==== 本文

パラメトリック・ボイス               芝浦工業大学 志手一哉

BIG-Data Analysisで建物の光熱費を推測できるプログラムがあったとしよう*1。そのプログ
ラムは、空間を表すモデルさえあれば、屋根、外壁、開口部、設備機器、創エネ装置など、エ
ネルギー消費に関わるさまざまなビルディング・エレメントの性能をパラメトリックに変動さ
せてモンテカルロ・シミュレーション的に最善な組み合わせを提示することができるだろう。

========
==== 元データ

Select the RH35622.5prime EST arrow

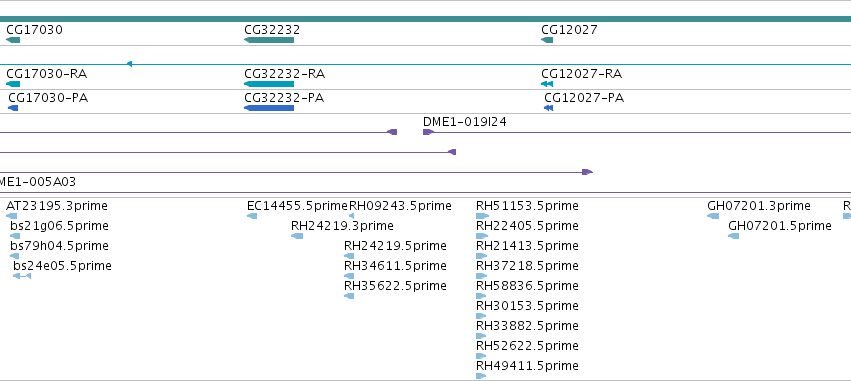coord(349,296)
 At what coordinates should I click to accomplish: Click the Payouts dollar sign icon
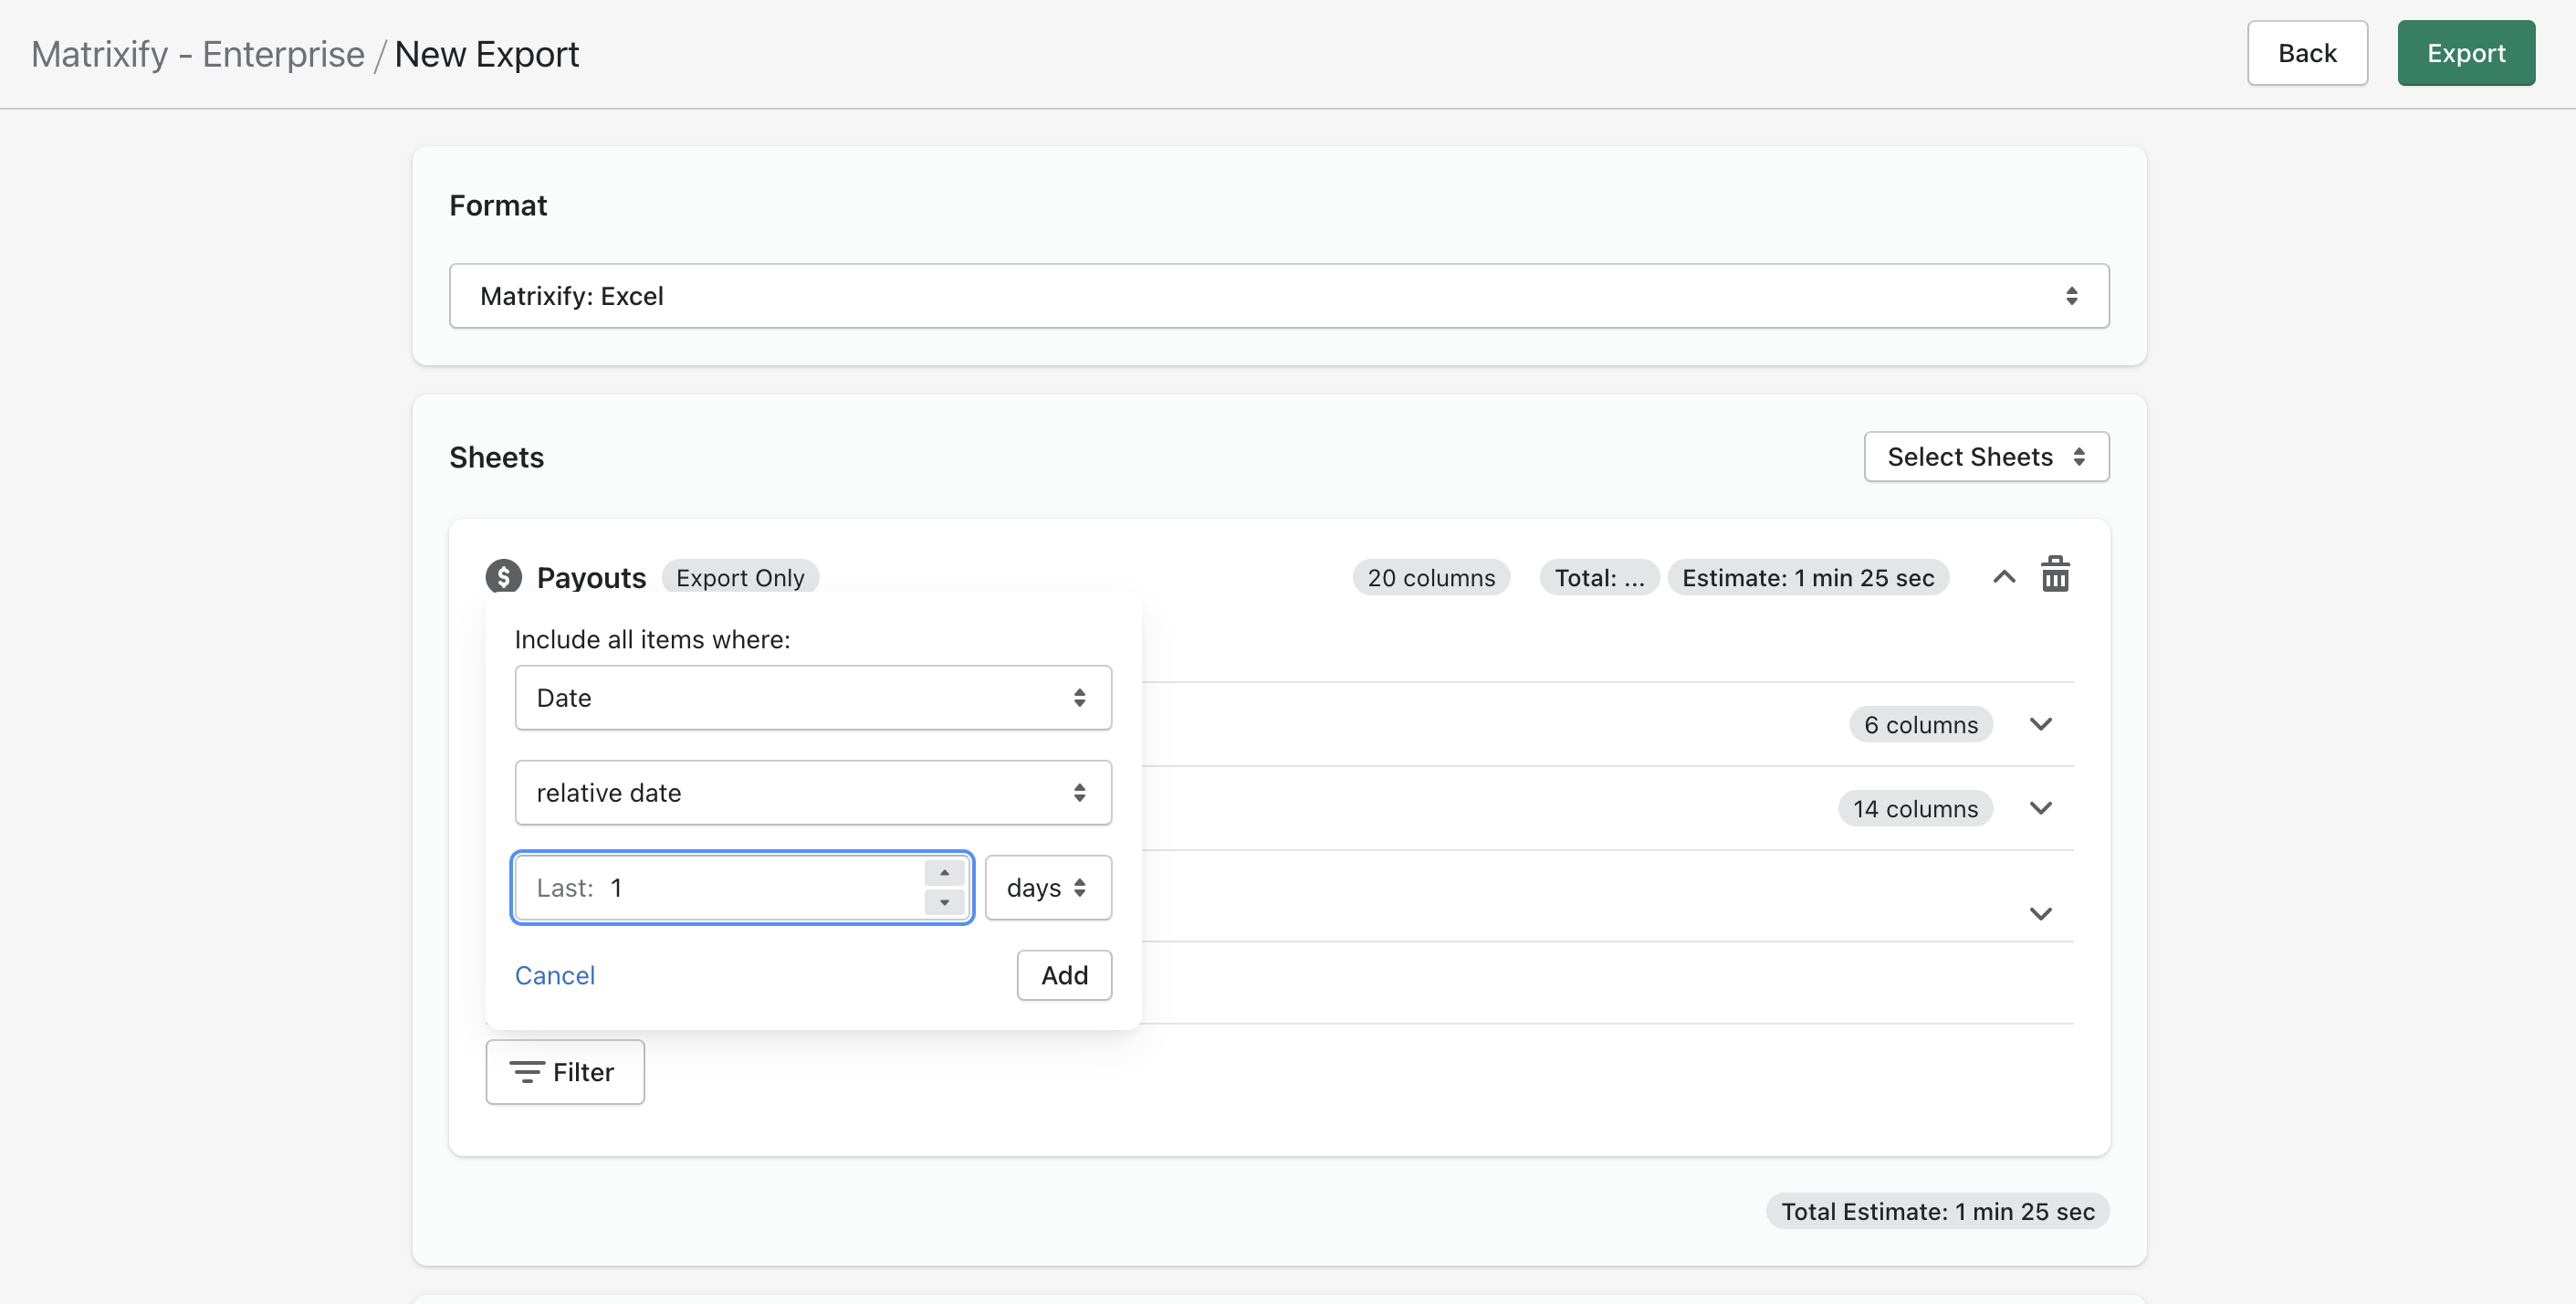(x=503, y=576)

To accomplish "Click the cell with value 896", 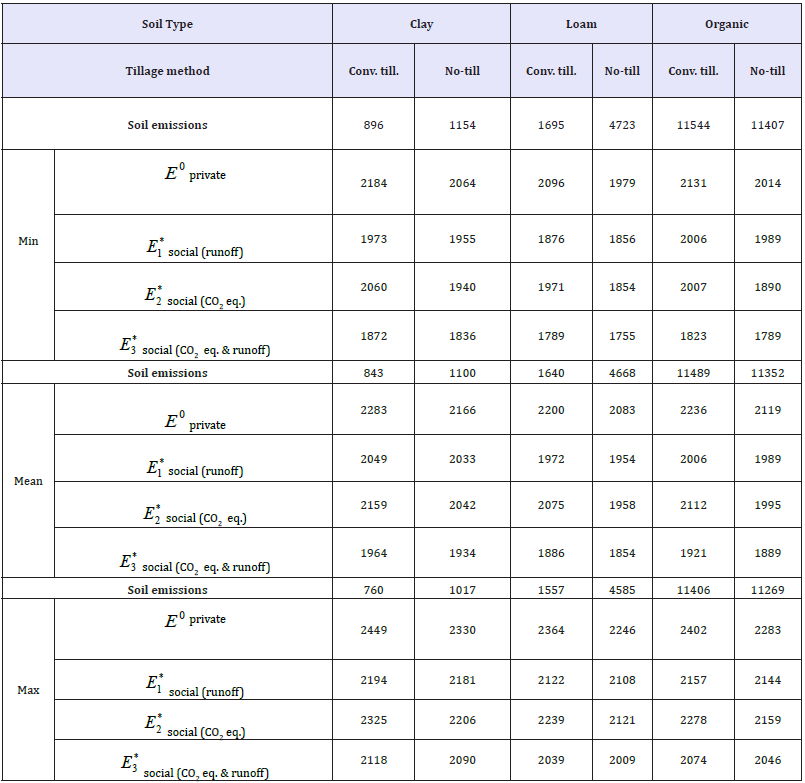I will (x=373, y=125).
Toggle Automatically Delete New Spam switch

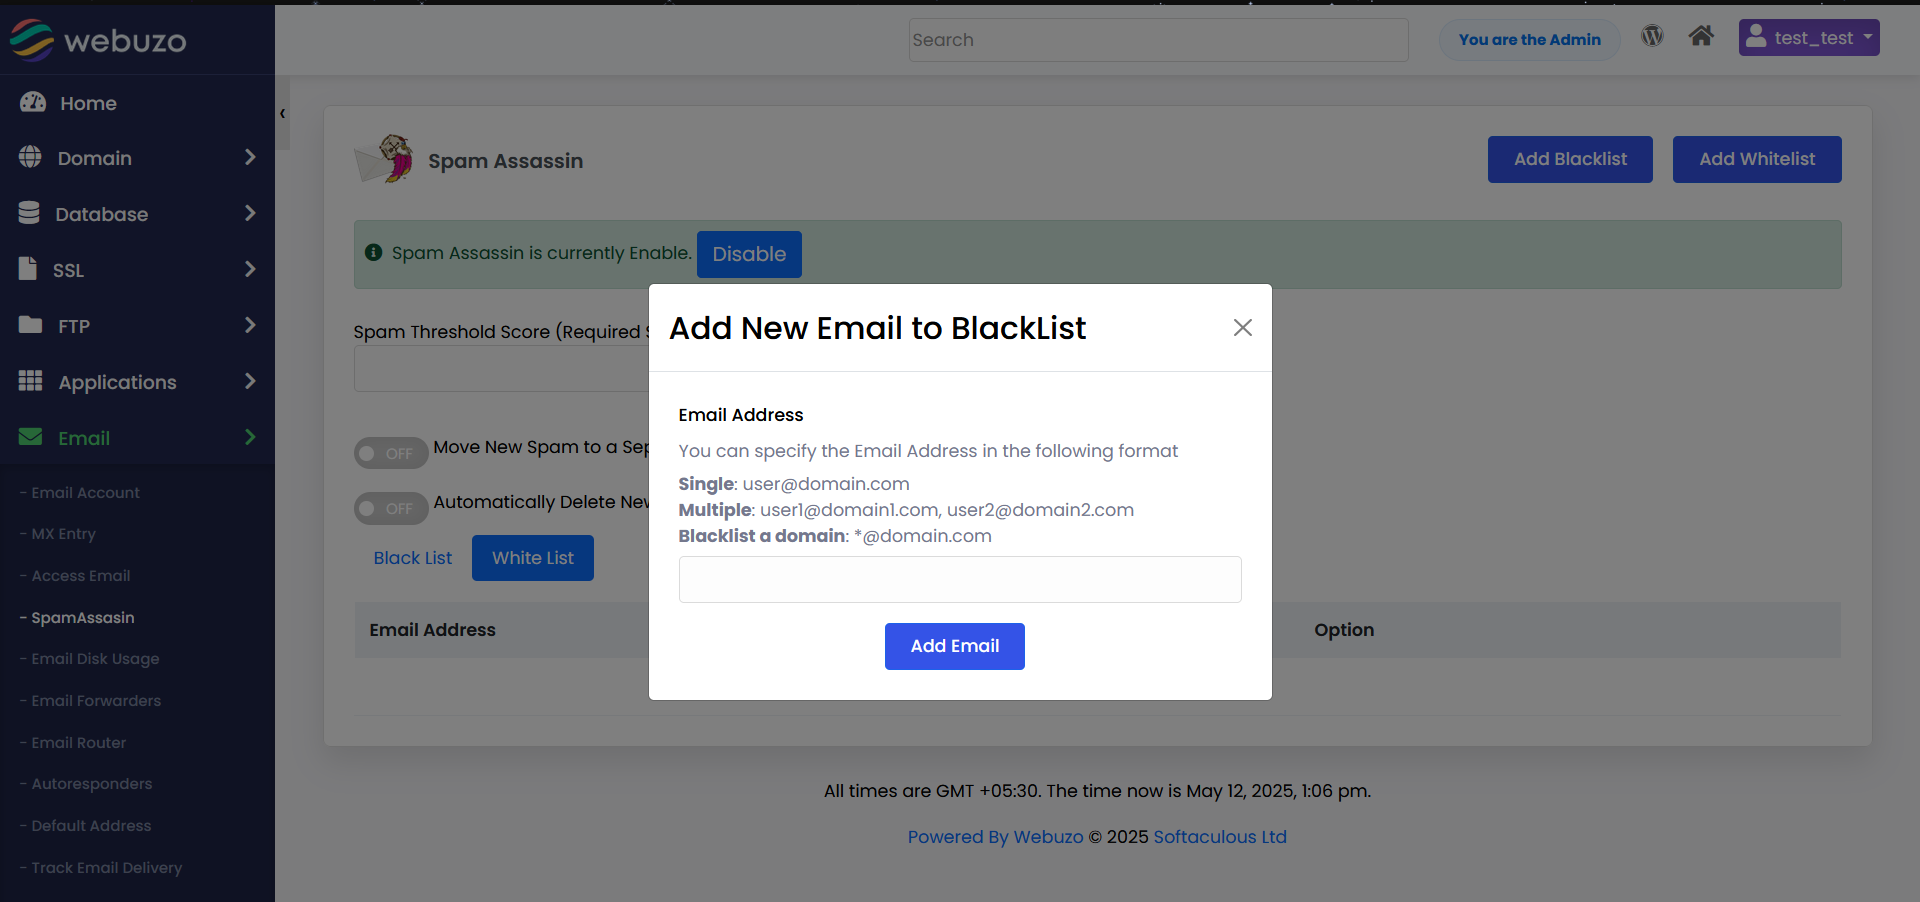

========

課題: 本文でエネルギー消費に関わるビルディング・エレメントとして挙げられているものを、すべて書き出してください。 本文の記述のみに基づいて解答してください。

解答: 屋根、外壁、開口部、設備機器、創エネ装置